The Networked Book In a Digital Story – Week 13 Response to Required Reading

I was drawn to chapter 8 in The New Digital Storytelling because I wanted to find out more about the concept of the networked book. Alexander states that the networked book will “actively embrace networking” through one of two approaches. First the networked book will strive to link to other media that support the narrative and will seek to be linked from other sources. Secondly, and for me the more engaging process, are networked books that are characterized by the digital interaction between creator and audience.  The idea of a networked book fits very nicely with how my perspective of digital stories has developed. Before I would have focused on digital tools as the definition for digital storytelling, but as networked books illiterate, the digital story is more about reaching and embracing a specific audience though digital communication. 

This communication can be in the form of real time commentary and discussion by the audience or communication that leads to shape the developments in the narrative. Real time commentary plays out in the comment section of networked books where people share points of views about the creative work and debate points from the narrative.
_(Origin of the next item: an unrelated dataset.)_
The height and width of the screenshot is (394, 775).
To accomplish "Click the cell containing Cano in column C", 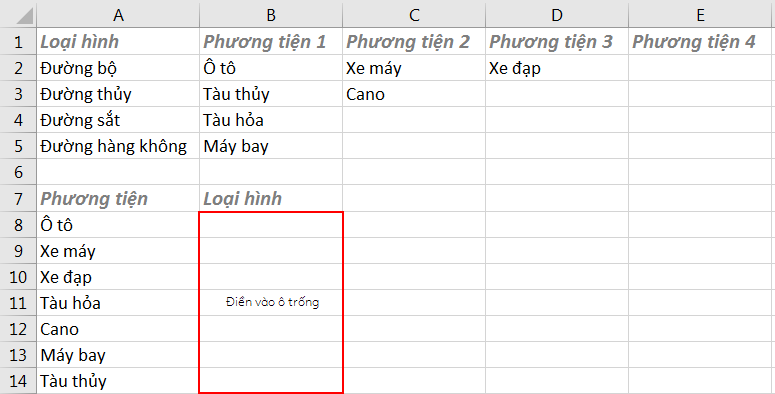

These discussions become part of the narrative itself because the discussions not only because they are attached to the piece in the comment sections but because as the audience reads or participates in the discussion their perspective and understanding of the creative work will alter and their overall experience will evolve. The interactive nature of networked books also means there is an opportunity for direct communication between abundance and creator. I have experienced this phenomenon in my studies this semester, in the critiques of digital comics I have done I have tried to mention the author. This has been a nerve-racking experience because I am fearful what they will think of my opinions, but despite my concerns I have gotten one like and one retweet. This contact felt awesome and has given me a new connections to each of those digital stories. The next level of this interaction is to not only acknowledge the input from the audience but for the creators to further develop the narrative based off communication from the audience.

I while looking for digital comics to critique this semester I came across a webcomic that is attempting to create a networked book through audience participation. In Dice With the Universe viewers are asked to roll a die and post their results in the comment section. The comic is interesting and the concept has far reaching possibilities, I do think that the quick turnaround – between the end of a strip and the update with a new strip – is too short and it limits the directions this webcomic can go. I believe the stories could be more robust by implementing two ideas. First give more time between episodes, so that audience ideas can be fleshed out more and fit more seamlessly in the narritive. Second invite more audience participation and elicit more detailed suggestions for plot lines or even character dialogue.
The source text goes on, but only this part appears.